52. CHAUÍ, Marilena et.al. Ainda não fomos radicais. Teoria e Debate. São Paulo: Partido dos

Capítulo III

“A memória, compreendemos melhor, elabora-se a partir da

ausência, e com o pé fincado no presente, volta-se para a frente. Nesse terreno, as mais aparentemente insignificantes lembranças são artigos de valor, sendo necessário guardá-las com cuidado, sabendo do risco que se corre com a perda desse que é o nosso mais valioso e invisível patrimônio.”

Este terceiro capítulo procura analisar a exposição de rua “Paulicéias Perdidas”, realizada pelo Departamento do Patrimônio Histórico da Secretaria Municipal de Cultura em 1991 e que reuniu, em grandes painéis fixados ao chão em “pés de concreto”, fotos antigas e textos que recordavam a região entre a Praça da Sé e o Largo do Arouche.

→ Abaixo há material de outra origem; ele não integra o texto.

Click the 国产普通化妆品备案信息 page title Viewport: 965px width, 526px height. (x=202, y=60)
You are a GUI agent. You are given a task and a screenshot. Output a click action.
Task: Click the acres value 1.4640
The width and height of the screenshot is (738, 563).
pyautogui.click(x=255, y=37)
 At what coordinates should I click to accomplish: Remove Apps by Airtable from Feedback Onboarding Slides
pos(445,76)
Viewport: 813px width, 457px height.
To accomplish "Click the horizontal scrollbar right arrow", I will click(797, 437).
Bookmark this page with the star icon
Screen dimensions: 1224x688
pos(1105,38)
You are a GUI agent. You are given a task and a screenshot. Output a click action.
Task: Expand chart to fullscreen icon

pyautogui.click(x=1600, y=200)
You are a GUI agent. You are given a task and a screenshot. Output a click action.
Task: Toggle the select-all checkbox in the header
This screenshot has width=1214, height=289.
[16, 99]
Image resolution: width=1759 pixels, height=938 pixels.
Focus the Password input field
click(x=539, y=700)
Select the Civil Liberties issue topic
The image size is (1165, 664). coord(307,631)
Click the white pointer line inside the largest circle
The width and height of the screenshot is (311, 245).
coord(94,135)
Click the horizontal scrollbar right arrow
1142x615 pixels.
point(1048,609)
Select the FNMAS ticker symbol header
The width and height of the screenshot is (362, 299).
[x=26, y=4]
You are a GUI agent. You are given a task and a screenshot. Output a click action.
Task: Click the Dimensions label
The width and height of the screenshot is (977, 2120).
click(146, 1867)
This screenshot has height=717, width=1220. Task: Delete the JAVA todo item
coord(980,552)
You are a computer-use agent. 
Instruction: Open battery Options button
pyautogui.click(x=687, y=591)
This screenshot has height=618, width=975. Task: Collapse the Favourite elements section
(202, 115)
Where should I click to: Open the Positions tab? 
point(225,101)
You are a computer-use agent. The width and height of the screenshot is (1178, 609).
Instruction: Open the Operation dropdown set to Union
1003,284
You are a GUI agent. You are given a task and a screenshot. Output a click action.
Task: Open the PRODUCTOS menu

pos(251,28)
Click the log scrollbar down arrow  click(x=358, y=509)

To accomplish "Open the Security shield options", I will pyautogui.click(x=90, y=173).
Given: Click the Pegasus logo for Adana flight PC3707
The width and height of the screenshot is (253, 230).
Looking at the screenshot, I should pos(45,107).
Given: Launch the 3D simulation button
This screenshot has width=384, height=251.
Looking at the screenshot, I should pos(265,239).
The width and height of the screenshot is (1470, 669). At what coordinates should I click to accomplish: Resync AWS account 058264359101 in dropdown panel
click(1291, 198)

Estes painéis foram apresentados, simultaneamente, em conjunto na Praça da Sé e espalhados ao longo daquele circuito, dispostos em ângulos tais que permitiam ao observador ter as imagens do passado e do presente como que sobrepostas. Diferente do trabalho sobre o Primeiro de Maio, “Paulicéias” tinha uma linguagem bem mais simples e seus textos, quase sempre, traziam um certo tom poético, colhidos na literatura, nas crônicas da cidade, em jornais e em vários livros publicados por memorialistas. Ela não apresentava uma narrativa construída e encadeada seqüencialmente. Cada painel fazia sentido por si só e os textos, embora igualmente selecionados por uma equipe de historiadores, eram geralmente reproduções das reflexões de outros. Posteriormente, tal como ocorreu com “Cem vezes Primeiro de

Maio”, ela foi transformada em publicação, em um dos volumes da série Registros que,

mesmo com periodicidade bastante irregular, já fazia parte do acervo daquela instituição. Em seu painel de abertura, salientava-se a discussão sobre uma cidade cuja intensidade das transformações implica na destruição sistemática dos registros do passado, neste caso de seus suportes materiais e arquitetônicos:

“ ... engolidas pela idéia de que o progresso se faz pela destruição do passado, estas paulicéias perdidas são parte do nosso presente: memórias que, mesmo ocultadas, pertencem a todos nós. As imagens e textos desta exposição não pretendem cultivar um olhar nostálgico sobre uma São Paulo que se perdeu. Querem apenas lembrar que a paisagem de uma cidade é resultado de muitas histórias, do conflito entre diferentes visões – individuais e coletivas – dos homens que nela viveram. O que alguns entenderam como progresso significou para muitos uma perda sem retorno. Nestes relances do passado de São Paulo, podemos ver que a história é sempre feita de escolhas. Aqui, elas significam uma destruição sistemática que reduziu o passado a uns poucos testemunhos quase invisíveis de pedra e cimento, velhas fotografias e alguns livros que ninguém mais lê. Restou sobretudo a imagem hostil e impessoal de uma cidade destituída também de sua própria memória...”1.